FLÜSSE IN MEINEM LEBEN

von Renata Caratelli

Ich lebe in Rom, aber in meiner persönlichen Stadt gibt es viele Flüsse, nicht nur den blonden Tiber.

„Blaue Donau, dan dan dan dan“, sang meine Mutter und damals war sie so jung und so schön...Ihre nussbraunen Augen waren sonnig, als sie uns lächelnd erzählte, dass der Geburtstag meiner Schwester Gabriella, der 22 .April 1935, ein wunderbarer Tag war. Die Nonnen der Klinik „Pampersi“, worin sie entbunden hatte, waren in heller Aufregung: auf die Terrasse hatte der Wind eine Schallplatte von „An der schönen Blauen Donau“ gelegt. Das war gerade die Lieblingsmusik der Schwester Oberin. „Das ist ein Wunder der heiligen Rita“ sagten sie. So wurde meine Schwester „Gabriella Rita Maria“ genannt und bekam blaue Augen und blonde Haare, wie eine wirkliche Tochter der Donau.
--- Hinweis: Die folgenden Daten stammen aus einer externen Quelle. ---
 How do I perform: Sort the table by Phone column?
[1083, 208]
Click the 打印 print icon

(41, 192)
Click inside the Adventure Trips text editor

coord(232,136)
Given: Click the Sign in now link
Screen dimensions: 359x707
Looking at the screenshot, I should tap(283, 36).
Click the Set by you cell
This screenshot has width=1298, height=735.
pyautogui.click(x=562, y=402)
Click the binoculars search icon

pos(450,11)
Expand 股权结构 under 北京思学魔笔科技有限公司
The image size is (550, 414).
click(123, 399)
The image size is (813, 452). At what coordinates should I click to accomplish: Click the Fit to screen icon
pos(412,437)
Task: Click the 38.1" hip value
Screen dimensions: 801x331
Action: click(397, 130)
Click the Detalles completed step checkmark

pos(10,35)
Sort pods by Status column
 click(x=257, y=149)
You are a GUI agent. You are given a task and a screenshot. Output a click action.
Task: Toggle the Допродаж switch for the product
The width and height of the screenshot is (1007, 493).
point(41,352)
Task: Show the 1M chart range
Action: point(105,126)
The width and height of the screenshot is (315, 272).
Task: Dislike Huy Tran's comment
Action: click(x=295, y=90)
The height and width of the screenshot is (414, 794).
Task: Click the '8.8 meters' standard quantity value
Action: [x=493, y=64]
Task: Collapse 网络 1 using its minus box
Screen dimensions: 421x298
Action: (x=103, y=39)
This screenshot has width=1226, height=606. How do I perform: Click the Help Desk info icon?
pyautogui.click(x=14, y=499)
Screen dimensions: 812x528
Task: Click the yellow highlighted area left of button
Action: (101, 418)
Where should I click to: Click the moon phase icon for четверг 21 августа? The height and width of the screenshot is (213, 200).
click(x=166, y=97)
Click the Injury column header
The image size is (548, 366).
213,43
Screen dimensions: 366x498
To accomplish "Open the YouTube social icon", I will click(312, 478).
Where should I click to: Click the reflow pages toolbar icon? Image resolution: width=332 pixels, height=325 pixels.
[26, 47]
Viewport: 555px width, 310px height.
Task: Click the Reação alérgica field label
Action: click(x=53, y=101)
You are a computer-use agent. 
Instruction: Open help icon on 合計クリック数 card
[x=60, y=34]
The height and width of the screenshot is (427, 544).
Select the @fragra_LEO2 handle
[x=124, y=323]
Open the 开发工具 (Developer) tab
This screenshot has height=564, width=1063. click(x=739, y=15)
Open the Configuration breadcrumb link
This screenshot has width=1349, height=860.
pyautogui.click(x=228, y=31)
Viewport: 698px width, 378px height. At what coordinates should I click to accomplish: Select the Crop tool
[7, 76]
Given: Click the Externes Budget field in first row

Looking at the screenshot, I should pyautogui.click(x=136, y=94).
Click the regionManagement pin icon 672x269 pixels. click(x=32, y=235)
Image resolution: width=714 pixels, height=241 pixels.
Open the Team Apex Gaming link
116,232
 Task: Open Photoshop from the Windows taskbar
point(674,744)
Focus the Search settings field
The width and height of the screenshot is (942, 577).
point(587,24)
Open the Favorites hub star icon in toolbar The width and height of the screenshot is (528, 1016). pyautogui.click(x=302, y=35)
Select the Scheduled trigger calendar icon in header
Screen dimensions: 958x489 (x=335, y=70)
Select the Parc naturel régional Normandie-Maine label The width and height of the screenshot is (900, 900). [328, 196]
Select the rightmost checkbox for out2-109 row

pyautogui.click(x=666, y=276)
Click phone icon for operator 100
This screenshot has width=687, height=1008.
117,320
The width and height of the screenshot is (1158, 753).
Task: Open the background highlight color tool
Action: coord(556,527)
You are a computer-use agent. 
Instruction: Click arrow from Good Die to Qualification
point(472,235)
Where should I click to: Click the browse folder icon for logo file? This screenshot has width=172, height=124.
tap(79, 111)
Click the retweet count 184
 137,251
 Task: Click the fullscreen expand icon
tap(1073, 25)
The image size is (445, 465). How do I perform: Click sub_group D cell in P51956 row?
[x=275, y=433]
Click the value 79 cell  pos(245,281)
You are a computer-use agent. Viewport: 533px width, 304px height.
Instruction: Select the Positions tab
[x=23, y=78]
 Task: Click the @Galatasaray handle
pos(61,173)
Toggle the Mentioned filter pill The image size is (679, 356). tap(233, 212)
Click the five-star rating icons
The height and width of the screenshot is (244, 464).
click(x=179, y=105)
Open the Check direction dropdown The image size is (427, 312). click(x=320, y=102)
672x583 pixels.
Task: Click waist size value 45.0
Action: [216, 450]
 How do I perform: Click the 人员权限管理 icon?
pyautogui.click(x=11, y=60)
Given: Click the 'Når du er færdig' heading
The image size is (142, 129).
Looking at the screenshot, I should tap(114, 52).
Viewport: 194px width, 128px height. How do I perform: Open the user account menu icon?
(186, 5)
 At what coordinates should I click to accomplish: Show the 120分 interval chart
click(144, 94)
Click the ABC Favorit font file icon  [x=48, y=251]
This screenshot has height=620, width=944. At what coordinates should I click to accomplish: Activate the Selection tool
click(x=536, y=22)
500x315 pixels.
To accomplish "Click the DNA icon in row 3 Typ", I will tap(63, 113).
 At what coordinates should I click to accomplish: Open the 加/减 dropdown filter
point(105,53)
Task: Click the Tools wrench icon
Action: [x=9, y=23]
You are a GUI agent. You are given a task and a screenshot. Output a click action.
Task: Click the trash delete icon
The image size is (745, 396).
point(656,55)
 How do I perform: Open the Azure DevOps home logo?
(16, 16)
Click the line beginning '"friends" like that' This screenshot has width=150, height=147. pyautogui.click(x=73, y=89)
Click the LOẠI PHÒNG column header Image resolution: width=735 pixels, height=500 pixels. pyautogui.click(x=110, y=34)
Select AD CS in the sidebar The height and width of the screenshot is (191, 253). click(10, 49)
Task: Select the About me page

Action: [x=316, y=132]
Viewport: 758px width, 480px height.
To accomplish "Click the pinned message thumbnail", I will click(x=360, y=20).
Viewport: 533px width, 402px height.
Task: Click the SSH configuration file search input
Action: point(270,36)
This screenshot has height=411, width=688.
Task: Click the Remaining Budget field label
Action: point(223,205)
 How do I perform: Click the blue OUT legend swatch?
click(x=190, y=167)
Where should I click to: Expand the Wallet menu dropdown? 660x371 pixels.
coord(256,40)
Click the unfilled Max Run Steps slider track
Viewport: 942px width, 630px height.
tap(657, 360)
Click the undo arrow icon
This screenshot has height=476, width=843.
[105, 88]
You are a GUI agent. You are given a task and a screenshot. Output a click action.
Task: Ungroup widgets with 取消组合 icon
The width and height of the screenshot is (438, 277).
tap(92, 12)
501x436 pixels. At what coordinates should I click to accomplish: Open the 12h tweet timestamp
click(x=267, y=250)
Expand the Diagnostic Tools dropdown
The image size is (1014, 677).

Später traf ich die Spree, sie war in den schwarzen Augen vom schönen jungen Ugo. Es war 1954, ich besuchte damals das Gymnasium und nachmittags ging ich Milch einkaufen. Ich war 15 Jahre alt und der Kellner 17. Ich setze mich an einen Tisch aus Marmor und wir unterhielten uns. Er hatte in Berlin seine Kindheit gelebt, wohin sein Vater emigriert war, um zu arbeiten. Deshalb hatte er Sehnsucht nach dieser Stadt und nach seinen kleinen Freunden, aber besonders nach den Spaziergängen längs der Spree, wohin ihn sein Vater mitnahm, um zu angeln. Der Name dieses Flusses, den ich offen gestanden vorher nur in den Schulhandbüchern angetroffen hatte, trat in meinen Geist und in mein Herz hinein, und das war, als ob ich dort, neben Ugo, gelebt hätte. Von dem Fenster seines Hauses in Berlin - was für einen Anblick - sah er Möwen, die während des Sonnenunterganges über den Fluss flogen...

Zeit meines Lebens hatte ich noch nie eine Möwe gesehen. Im Jahre 1954 war der Tiber in Rom nicht verschmutzt, im Gegenteil, seine Ufer waren voll von Schleppkähnen, Restaurants und bunten Strandbädern. Im Gewässer des Tibers konnten die Badegäste hineinspringen und schwimmen. Jetzt hat die Verschmutzung alle Strandbäder ausradiert und die Möwen mitgebracht. Abends ist der Hof meines Hauses in Rom mit Möwen gefüllt. Tags fliegen sie längs des Flusses bis an die See und bei Untergang kommen sie in die Stadt zurück und streiten sich, um einen Platz für die Nacht auf den Dächern zu finden. Ihre Schreie scheinen mir hinreißende und drohende Gewimmer von Babys. Die weißen Möwen sind für mich nicht mehr die phantastischen Bewohner eines magischen nordischen Flusses, bei dem ich vom Glück geträumt habe ..

Als ich vor einigen Jahre in Berlin gewesen bin, habe ich sofort die Spree gesucht. Ich habe einen schönen Fluss mit sauberen Ufern gesehen, aber Ugo war nicht dort und ohne ihn war die Spree nur ein schöner Fluss wie viele andere.